The Invisible Man
Het is geen gemakkelijke prestatie om te volbrengen. Deels omdat Whannells speelterrein zich afspeelt binnen een bestaand eigendom dat met zorg behandeld zou moeten worden – James Whale’s pre-code klassieker uit circa 1933, bewerkt naar H.G. Wells’ roman uit 1897 – dat wil zeggen, als we iets geleerd hebben van verschillende glansloze studioremakes van de afgelopen jaren. Maar vooral omdat we ons in het tijdperk van #MeToo bevinden, waarin de ooit beschermde monsters van de echte wereld eindelijk worden ontmaskerd voor wat ze zijn, en hun terroriserende krachten worden onderzocht in geweldige films als Kitty Green’s “The Assistant” – een lang uitgestelde revolutie die niet mag worden veracht of misbruikt. Gelukkig is de Australische schrijver/regisseur achter de zeer succesvolle Saw- en Insidious-franchises uitgerust met zowel voldoende visuele flair – “The Invisible Man” doet denken aan David Finchers meesterwerk in de Bay Area-setting “Zodiac” en de maffe kwaliteit van James Camerons spannende “Terminator 2: Judgment Day” wanneer je het het minst verwacht – als frisse ideeën om het klassieke Universal Movie-monster te voorzien van tijdloze en actuele angsten. En hij doet dat op verrassend doordachte manieren, door iets bekends te updaten met een inventieve kijk.

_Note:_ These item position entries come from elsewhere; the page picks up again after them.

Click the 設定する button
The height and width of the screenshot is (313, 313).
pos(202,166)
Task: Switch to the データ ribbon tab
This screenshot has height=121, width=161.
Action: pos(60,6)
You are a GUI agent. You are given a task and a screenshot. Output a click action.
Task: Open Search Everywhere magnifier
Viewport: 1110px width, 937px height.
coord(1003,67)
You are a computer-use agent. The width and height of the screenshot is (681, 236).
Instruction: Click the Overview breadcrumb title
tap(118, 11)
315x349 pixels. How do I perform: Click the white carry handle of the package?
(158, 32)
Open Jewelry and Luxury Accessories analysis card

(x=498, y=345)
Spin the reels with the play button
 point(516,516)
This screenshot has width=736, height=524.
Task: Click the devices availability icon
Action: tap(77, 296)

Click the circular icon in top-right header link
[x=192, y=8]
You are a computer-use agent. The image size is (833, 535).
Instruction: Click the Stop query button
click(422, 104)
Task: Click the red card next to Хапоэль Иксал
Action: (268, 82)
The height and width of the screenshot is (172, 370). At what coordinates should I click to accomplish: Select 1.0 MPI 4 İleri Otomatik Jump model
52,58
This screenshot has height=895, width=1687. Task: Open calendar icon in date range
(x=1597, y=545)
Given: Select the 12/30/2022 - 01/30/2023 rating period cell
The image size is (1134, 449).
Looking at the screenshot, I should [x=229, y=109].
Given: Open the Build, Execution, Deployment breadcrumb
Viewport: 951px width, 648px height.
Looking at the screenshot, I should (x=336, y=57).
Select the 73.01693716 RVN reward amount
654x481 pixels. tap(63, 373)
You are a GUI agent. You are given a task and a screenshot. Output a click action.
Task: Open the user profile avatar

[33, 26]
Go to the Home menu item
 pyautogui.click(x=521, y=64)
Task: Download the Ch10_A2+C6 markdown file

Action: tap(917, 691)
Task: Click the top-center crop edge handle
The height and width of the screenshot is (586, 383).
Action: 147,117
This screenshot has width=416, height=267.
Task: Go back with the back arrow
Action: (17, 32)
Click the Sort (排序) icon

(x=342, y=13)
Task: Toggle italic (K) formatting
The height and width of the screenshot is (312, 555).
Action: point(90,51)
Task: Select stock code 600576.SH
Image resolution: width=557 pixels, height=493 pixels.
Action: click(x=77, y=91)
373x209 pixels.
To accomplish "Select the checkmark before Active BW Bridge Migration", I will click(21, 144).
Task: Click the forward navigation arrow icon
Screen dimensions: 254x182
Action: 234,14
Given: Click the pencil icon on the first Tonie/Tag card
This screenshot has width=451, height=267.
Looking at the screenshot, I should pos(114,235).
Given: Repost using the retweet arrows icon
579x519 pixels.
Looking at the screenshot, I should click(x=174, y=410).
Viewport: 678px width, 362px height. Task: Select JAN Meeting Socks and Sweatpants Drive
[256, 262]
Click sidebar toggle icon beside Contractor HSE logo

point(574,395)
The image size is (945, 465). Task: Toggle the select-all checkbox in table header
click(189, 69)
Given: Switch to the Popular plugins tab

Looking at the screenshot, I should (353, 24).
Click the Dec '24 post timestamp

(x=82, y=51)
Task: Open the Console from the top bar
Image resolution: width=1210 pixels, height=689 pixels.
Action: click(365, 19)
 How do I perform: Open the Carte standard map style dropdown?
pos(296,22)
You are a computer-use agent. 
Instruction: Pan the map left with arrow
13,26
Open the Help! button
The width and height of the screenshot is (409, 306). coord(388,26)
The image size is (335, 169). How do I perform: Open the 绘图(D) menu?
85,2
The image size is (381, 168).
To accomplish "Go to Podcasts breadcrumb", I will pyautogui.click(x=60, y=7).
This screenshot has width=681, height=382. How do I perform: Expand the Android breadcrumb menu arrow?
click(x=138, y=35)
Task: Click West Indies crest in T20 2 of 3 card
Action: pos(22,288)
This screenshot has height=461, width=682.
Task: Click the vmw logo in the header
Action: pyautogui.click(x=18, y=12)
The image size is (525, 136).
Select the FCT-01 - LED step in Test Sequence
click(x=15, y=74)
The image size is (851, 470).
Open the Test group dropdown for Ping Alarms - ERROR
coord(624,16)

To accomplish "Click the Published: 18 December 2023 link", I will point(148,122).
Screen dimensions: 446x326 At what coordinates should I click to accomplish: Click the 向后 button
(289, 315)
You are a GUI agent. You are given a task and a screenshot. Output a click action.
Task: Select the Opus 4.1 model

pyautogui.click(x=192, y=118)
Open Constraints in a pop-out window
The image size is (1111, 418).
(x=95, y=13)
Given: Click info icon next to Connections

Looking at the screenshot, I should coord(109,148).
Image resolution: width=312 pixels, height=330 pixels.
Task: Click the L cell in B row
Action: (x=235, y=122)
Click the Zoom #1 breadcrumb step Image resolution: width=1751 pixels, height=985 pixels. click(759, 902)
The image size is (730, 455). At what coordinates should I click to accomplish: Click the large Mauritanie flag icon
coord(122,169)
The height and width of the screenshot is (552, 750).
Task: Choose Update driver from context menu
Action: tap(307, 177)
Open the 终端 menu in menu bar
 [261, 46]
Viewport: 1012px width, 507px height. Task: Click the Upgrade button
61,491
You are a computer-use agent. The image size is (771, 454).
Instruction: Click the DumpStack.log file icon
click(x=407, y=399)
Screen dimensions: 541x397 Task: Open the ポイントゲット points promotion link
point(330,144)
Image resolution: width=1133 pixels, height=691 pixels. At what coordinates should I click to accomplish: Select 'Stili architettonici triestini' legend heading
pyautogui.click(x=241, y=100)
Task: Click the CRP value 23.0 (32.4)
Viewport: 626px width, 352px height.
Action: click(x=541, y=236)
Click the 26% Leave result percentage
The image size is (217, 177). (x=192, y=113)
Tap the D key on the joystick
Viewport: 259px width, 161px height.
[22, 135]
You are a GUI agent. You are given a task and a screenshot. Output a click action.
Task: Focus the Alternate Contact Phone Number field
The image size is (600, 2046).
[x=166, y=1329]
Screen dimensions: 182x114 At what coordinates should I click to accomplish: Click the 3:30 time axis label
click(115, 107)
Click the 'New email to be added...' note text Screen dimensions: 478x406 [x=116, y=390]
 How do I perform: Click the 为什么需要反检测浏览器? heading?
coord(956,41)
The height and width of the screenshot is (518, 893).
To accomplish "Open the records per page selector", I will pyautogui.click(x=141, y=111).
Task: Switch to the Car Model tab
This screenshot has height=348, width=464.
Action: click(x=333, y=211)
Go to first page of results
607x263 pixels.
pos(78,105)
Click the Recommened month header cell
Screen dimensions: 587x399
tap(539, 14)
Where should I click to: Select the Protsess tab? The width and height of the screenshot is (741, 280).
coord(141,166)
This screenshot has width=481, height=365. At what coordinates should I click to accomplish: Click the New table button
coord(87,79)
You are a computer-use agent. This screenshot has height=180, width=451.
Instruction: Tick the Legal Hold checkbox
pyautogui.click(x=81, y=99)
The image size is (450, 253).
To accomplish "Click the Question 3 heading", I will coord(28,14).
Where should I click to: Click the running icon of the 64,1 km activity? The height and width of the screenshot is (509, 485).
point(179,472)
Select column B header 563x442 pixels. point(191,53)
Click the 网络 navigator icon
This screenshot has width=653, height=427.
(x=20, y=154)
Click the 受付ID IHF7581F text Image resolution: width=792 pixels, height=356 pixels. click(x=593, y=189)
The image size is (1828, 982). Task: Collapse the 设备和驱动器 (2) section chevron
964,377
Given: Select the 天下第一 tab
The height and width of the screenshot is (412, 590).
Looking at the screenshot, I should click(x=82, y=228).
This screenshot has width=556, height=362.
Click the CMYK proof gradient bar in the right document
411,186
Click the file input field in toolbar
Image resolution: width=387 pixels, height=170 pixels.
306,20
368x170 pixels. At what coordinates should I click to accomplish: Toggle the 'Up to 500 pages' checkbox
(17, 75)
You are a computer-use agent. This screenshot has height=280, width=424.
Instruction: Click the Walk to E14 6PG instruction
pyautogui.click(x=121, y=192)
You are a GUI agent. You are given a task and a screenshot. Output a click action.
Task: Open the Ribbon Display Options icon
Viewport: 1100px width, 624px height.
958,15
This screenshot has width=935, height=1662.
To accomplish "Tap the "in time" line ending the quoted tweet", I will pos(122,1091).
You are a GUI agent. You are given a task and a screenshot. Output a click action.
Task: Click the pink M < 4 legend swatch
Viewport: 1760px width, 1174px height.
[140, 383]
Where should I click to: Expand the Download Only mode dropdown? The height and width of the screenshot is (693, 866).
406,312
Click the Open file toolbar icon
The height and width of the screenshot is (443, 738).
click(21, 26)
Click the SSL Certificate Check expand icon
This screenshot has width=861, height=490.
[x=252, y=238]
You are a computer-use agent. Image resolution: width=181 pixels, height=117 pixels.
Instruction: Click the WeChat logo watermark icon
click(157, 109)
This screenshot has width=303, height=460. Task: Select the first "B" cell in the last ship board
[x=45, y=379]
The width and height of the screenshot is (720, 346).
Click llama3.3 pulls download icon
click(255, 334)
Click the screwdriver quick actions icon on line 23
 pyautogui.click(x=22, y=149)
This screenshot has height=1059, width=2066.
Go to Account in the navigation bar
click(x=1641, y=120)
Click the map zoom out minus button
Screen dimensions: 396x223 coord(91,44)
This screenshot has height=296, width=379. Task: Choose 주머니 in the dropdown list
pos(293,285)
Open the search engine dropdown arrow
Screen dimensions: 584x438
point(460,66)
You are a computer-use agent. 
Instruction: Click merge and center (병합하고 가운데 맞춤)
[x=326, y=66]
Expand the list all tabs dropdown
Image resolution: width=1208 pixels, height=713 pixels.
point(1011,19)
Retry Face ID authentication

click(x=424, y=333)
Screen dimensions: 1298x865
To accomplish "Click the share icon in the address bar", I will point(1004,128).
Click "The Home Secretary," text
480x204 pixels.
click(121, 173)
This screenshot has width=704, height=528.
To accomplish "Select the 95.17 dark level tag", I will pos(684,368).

Het zou niet vergezocht zijn om te suggereren dat een deel van wat Green met haar meesterwerk vooropstelde, ook datgene is wat “The Invisible Man” (en uiteindelijk ook de zichtbare vrouw die uit haar mogelijkheden wordt beroofd) zijn cumulatieve kracht verleent – een meedogenloze nadruk op de eenzaamheid die emotioneel geweld bij de mishandelden teweegbrengt. Er is een constante in alle scherp gemonteerde, angstaanjagende set pieces, gefilmd door Stefan Duscio met elegante, slimme camerabewegingen in slaapkamers, zolders, restaurants en afgelegen landhuizen: een waakzame focus op Cecilia’s isolement. Dat isolement, versterkt door Benjamin Wallfisch’ duivelse score, is toevallig ook het scherpste mes van haar verborgen aanvaller. Een dodelijk wapen dat anderen weigeren te zien en te erkennen.
Eén opluchting is dat Whannell ons nooit in verbijstering achterlaat bij het zien van zijn gemene, knap gestileerde en meeslepende thriller. We geloven Cecilia door en door, terwijl anderen, misschien begrijpelijk, weigeren dat te doen en in plaats daarvan haar geestelijke gezondheid in twijfel trekken. (Zeker, “de gekke vrouw naar wie niemand wil luisteren” is een lang misbruikt cliché, maar wees gerust, in Whannells handen leidt deze doorgedreven bug uiteindelijk tot een diep verdiende conclusie). En ja, wij als publiek staan tenminste aan haar zijde, vanaf de strakke opening van de film wanneer Cecilia met een lang gekoesterde bedoeling wakker wordt naast haar slapende vijand, maar geen sporen vertoont van Julia Roberts’ breekbaarheid. In plaats daarvan bespeuren we iets zowel machtigs als kwetsbaars in haar, dichter bij Sarah Connor van “The Terminator” in de geest, wanneer ze met kracht door het bos rent om aan haar wrede partner Adrian (Oliver Jackson-Cohen) te ontsnappen, wordt opgepikt door haar zus Alice (Harriet Dyer) na een aantal hartverlammende tegenslagen en haar toevlucht zoekt bij haar jeugd beste vriend James (Aldis Hodge) – een vindingrijke agent die samenwoont met zijn tienerdochter Sydney (Storm Reid), die ervan droomt om naar een design school te gaan die ze zich niet kunnen veroorloven.